La politica che produce antipolitica
C’è una domanda alla quale non hanno ancora risposto Pier Luigi Bersani, Mario Monti e gli altri autorevoli esponenti parlamentari della maggioranza che in questi giorni si stanno impegnando per il No al referendum: perché mai hanno votato a favore della riforma costituzionale quando il Parlamento ne ha discusso e oggi, fuori da quelle aule, indicano ai cittadini una strada del tutto diversa da quella che loro stessi hanno percorso?
È un interrogativo che va al di là della coerenza personale, investendo direttamente le fonti dell’antipolitica che si annidano anche nel rapporto tra parlamentari e opinione pubblica.
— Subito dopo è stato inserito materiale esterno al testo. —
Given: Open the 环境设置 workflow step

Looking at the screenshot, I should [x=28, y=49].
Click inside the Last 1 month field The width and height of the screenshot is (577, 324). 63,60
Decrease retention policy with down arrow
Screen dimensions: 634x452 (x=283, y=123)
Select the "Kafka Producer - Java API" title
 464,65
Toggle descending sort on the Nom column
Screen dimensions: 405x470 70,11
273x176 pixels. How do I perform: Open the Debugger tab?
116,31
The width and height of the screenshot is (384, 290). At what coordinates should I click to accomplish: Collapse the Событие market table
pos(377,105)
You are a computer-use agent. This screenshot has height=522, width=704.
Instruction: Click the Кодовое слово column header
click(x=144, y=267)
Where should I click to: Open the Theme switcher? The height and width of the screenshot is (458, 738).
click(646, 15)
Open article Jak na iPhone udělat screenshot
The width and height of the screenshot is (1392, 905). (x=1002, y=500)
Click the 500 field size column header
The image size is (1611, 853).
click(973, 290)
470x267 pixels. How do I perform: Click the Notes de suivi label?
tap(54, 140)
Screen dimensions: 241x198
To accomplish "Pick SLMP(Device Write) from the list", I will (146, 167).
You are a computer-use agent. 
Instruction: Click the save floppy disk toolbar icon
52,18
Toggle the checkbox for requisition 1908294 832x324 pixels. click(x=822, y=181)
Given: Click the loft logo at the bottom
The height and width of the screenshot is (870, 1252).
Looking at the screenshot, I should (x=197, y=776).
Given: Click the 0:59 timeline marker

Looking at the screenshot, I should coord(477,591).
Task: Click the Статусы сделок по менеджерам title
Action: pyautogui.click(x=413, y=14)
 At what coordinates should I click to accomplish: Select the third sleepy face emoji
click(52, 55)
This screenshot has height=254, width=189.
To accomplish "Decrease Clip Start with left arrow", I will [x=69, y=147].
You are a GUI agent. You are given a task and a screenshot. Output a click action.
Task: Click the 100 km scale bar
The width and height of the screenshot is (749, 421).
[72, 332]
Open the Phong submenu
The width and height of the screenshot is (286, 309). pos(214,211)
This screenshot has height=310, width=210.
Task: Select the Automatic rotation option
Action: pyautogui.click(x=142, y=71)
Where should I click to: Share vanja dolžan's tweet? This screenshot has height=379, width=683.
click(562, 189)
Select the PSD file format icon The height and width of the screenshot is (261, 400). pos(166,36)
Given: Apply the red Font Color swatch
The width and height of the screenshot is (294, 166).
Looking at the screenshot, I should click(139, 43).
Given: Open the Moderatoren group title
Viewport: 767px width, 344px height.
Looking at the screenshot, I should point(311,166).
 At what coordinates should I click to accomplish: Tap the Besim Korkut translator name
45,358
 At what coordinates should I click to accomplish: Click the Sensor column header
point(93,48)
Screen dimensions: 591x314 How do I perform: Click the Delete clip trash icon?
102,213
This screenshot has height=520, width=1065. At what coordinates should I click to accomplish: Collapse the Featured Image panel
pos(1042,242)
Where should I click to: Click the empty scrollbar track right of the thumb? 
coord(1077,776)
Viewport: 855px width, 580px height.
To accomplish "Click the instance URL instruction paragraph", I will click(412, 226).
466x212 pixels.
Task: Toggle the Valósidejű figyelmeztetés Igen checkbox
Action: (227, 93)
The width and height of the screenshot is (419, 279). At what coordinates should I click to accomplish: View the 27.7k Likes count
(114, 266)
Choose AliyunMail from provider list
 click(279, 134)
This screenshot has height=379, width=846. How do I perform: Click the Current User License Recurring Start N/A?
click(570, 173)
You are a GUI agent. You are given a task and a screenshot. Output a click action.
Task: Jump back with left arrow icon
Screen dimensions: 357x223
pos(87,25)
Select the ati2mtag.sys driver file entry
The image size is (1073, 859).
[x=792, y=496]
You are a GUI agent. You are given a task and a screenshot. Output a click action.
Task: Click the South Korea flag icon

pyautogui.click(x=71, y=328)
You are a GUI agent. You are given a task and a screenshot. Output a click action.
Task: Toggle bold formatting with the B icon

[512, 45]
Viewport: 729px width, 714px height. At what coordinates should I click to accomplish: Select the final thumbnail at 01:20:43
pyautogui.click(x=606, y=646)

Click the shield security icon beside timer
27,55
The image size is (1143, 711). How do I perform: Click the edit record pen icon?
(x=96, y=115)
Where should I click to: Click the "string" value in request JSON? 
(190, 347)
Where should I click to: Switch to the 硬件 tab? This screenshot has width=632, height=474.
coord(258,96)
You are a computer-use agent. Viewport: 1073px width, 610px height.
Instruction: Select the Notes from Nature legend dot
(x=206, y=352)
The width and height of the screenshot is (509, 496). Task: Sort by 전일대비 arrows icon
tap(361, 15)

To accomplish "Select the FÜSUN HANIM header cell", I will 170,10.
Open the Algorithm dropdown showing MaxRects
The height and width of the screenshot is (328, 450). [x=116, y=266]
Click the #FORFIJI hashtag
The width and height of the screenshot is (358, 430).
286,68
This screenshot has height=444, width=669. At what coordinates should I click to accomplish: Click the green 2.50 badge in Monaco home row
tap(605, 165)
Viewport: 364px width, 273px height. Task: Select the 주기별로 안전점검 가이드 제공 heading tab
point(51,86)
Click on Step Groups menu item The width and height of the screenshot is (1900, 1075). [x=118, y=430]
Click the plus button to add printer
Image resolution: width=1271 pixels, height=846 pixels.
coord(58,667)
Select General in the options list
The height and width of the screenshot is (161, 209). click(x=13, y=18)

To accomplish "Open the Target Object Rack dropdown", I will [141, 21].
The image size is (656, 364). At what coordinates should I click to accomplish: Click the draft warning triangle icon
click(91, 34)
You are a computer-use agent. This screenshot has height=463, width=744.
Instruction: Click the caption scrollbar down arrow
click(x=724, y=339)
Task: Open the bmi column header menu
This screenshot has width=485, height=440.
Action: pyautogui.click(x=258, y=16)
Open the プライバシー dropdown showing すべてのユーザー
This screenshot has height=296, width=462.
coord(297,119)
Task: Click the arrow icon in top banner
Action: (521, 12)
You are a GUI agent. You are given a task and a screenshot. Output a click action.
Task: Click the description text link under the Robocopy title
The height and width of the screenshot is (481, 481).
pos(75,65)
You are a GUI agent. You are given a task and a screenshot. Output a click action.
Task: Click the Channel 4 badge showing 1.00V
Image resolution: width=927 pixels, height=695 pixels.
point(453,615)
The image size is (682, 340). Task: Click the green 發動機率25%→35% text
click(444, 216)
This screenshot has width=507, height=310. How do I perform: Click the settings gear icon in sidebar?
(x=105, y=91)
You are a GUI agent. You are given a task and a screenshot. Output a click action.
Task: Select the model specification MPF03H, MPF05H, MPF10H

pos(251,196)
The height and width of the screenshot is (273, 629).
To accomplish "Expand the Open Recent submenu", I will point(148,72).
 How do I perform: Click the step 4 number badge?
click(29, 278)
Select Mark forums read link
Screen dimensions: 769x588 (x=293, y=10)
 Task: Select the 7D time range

Perché se è ragionevole immaginare che non possa esistere una verità per il Parlamento e una diversa verità per il Paese, ne consegue che quel parlamentare che si esprime con il voto in una certa direzione per poi sostenere in pubblico l’esatto contrario contribuisce a demolire la credibilità delle istituzioni rappresentative dinanzi ai cittadini. Si dirà che Bersani ha più volte evocato il celeberrimo «combinato disposto» tra riforma e Italicum per giustificare la propria militanza per il No, salvo dimenticarsi oggi che quel fantasma è stato rimosso dal tavolo attraverso l’impegno pubblico del PD a modificare la legge elettorale. E si dirà anche che Monti ha motivato il No con la contrarietà alla Legge di bilancio, ma per credergli dovremmo essere noi a dimenticarci che tra i motivi fondamentali del suo ingresso in politica c’è stato il rifiuto delle considerazioni contingenti e il tentativo di guardare al merito di lungo periodo delle riforme necessarie all’Italia.
Ma la sostanza non è nelle giustificazioni che Bersani, Monti e altri possono evocare quanto piuttosto nella realtà di una divergenza radicale tra i fatti (il voto parlamentare a sostegno della riforma) e le parole (la propaganda pubblica contro quella stessa riforma). Cosa dovrebbe pensarne un qualunque cittadino già diffidente verso la politica, sfiduciato dai mille motivi che hanno reso le nostre istituzioni tanto deboli nei confronti dell’opinione pubblica? E quella divergenza tra i fatti e le parole non è dunque un potente alimento all’antipolitica che minaccia le fondamenta della nostra comunità democratica?